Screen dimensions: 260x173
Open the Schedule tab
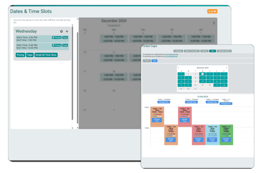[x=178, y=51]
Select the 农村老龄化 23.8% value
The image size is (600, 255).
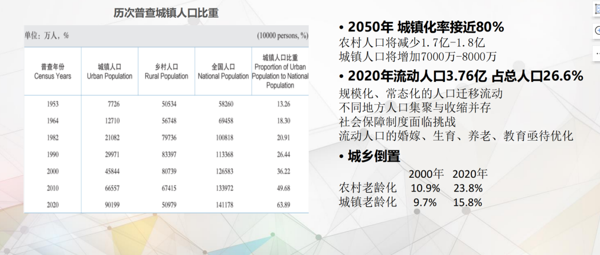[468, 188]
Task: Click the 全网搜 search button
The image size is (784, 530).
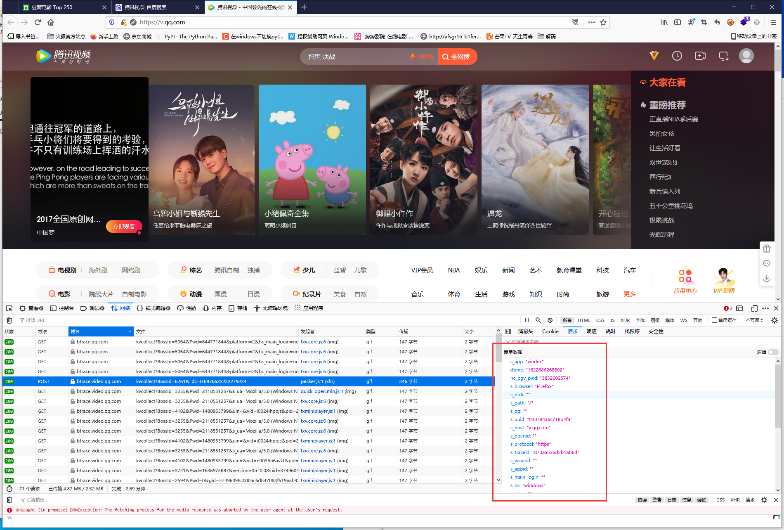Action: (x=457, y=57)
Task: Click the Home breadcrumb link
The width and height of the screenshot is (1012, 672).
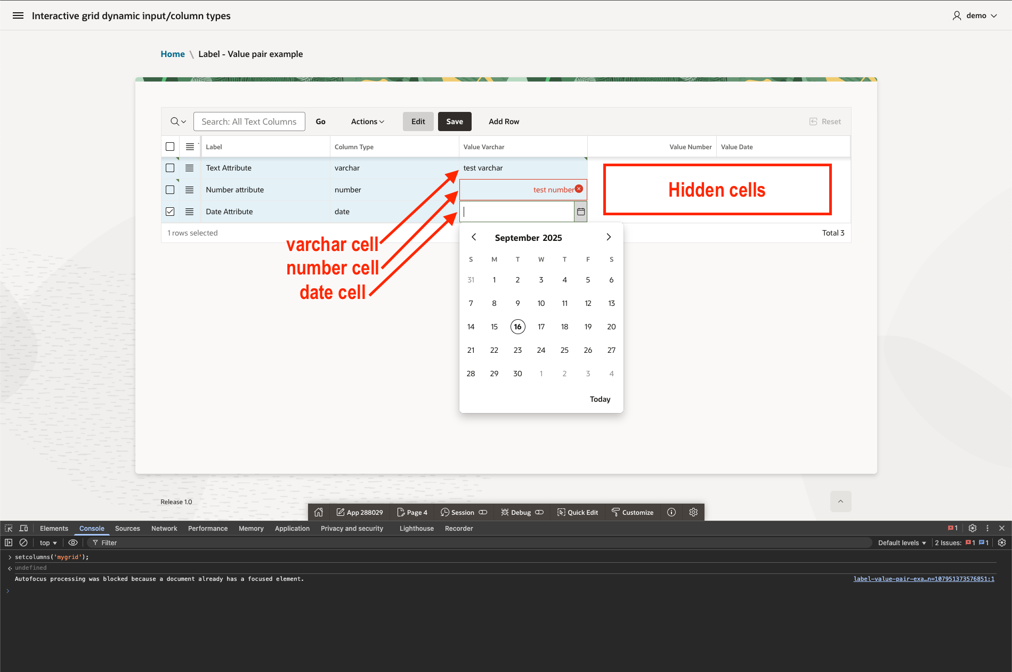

-*-*-

Please recast the listing above as a numbered list, leaving out blank lines and the pictures.

> _RESULT OF THE EXERCISE_:
1. Screen dimensions: 260x173
2. Open the Schedule tab
3. [x=178, y=51]
4. Select the 农村老龄化 23.8% value
5. The image size is (600, 255).
6. [468, 188]
7. Task: Click the 全网搜 search button
8. The image size is (784, 530).
9. Action: (x=457, y=57)
10. Task: Click the Home breadcrumb link
11. The width and height of the screenshot is (1012, 672).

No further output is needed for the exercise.